Recensione di Tragedia tutta esteriore – quotidiana.com
Staticità, lentezza, specularità e vuoto: questi alcuni dei principali elementi di un lavoro fresco, surreale e raggelante. La giovane compagnia dei quotidiana.com crea un lavoro innovativo, che ritrova le sue radici nel teatro dell’assurdo beckettiano, ma che allo stesso tempo si spinge oltre, portando la sua assurdità alla deriva. Tragedia tutta esteriore propone un tipo di surrealismo imbevuto di insensata quotidianità, facendolo diventare la reale rappresentazione di una coppia ormai stanca, che non riesce a comunicare, ma che continua a provocarsi: proprio qui si consuma la tragedia. Un uomo e una donna seduti l’uno di fronte all’altra si sfidano, attendono immobili, si fissano e mai si sfiorano. Roberto Scappin e Paola Vannoni sono semplicemente loro stessi, non fanno una piega; sono bravissimi nel tenere i loro corpi immobili nella stessa posizione, o muoverli in maniera rallentata, in perfetta sincronia per alzarsi o per eseguire piccole gestualità prive di significato, che rendono la situazione ancora più straniante.
Ritorna in mente il film di Michael Haneke Funny Games, dove due giovani entrano in una casa con delle mazze da golf, vestiti rigorosamente di bianco, e giocano gratuitamente al massacro con i proprietari. In Tragedia tutta esteriore i protagonisti, immersi nelle luci fredde dei neon posti lungo la spoglia scena, hanno in mano due racchette da ping pong e dei vestiti candidi; ma non vi è nessuna violenza fisica tra di loro: niente è mostrato visivamente, l’accanimento verso l’altro è esclusivamente verbale, è presente nei loro dialoghi, nelle loro idee perverse, nelle parole dette e nelle domande poste che difficilmente trovano un filo conduttore tra di loro. Gli argomenti trattati spaziano tra diverse tematiche in modo del tutto casuale: si parla di un Dio single, di ritocchi estetici, di Divina Commedia, di categorie sociali privilegiate a cui porre delle punizioni, del proprio corpo come carne d’allevamento e della morte. E poi pause fatte di lunghi silenzi, mentre i due si guardano negli occhi, gelidamente, come se fossero pronti a sbranarsi l’un con l’altra.

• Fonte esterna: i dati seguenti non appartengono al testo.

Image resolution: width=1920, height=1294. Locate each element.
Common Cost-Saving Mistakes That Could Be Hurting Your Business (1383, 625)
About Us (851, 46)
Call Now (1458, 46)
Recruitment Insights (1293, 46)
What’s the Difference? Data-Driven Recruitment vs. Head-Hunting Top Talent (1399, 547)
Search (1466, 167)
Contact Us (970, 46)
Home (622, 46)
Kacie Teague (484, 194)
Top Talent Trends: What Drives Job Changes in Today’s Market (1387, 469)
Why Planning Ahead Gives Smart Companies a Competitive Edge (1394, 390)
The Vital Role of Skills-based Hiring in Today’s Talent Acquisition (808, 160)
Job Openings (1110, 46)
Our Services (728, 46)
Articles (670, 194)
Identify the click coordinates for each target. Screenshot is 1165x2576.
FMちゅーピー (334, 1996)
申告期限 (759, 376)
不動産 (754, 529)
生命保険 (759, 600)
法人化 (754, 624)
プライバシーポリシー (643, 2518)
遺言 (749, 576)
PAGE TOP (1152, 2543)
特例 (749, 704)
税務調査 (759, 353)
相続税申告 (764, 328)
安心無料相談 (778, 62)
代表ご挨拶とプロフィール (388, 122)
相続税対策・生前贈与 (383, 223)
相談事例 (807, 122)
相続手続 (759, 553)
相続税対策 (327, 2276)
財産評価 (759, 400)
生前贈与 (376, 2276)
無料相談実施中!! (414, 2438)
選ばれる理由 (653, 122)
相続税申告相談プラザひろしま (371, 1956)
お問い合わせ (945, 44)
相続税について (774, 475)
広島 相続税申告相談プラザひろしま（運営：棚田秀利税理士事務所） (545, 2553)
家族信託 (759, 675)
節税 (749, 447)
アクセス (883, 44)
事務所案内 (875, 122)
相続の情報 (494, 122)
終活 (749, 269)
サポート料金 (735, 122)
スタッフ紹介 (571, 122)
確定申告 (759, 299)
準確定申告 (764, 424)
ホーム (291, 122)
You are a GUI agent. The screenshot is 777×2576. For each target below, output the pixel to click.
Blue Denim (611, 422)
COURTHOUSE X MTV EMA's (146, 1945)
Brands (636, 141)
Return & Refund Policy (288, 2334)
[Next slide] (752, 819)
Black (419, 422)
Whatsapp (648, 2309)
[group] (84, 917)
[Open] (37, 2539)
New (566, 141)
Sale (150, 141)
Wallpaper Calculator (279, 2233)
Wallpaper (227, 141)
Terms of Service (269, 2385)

Nonostante abbiano delle visioni opposte, riescono ad essere perfettamente speculari, alternando i loro dialoghi spesso ironici e divertenti a frammenti di pensieri ripetuti all’unisono: “Perché mi guardi negli occhi?/Perché tutto è bianco./ Perché mi guardi negli occhi?/ Perché tutto è nero.”
Esprimono il vuoto dell’esistenza, l’inutilità di condurre una vita dove non si è ‘diventati qualcuno’ o dove non si è capito il mondo. Ma come si può averlo compreso, quando è questo il primo ad essere pieno di contraddizioni e assurdità. La vita stessa è un paradosso e nel lavoro dei quotidiana.com essa diventa inutile, una ‘qualsiasi vita di nessuno’, dove la tragedia è della propria esistenza, internamente svuotata di significato.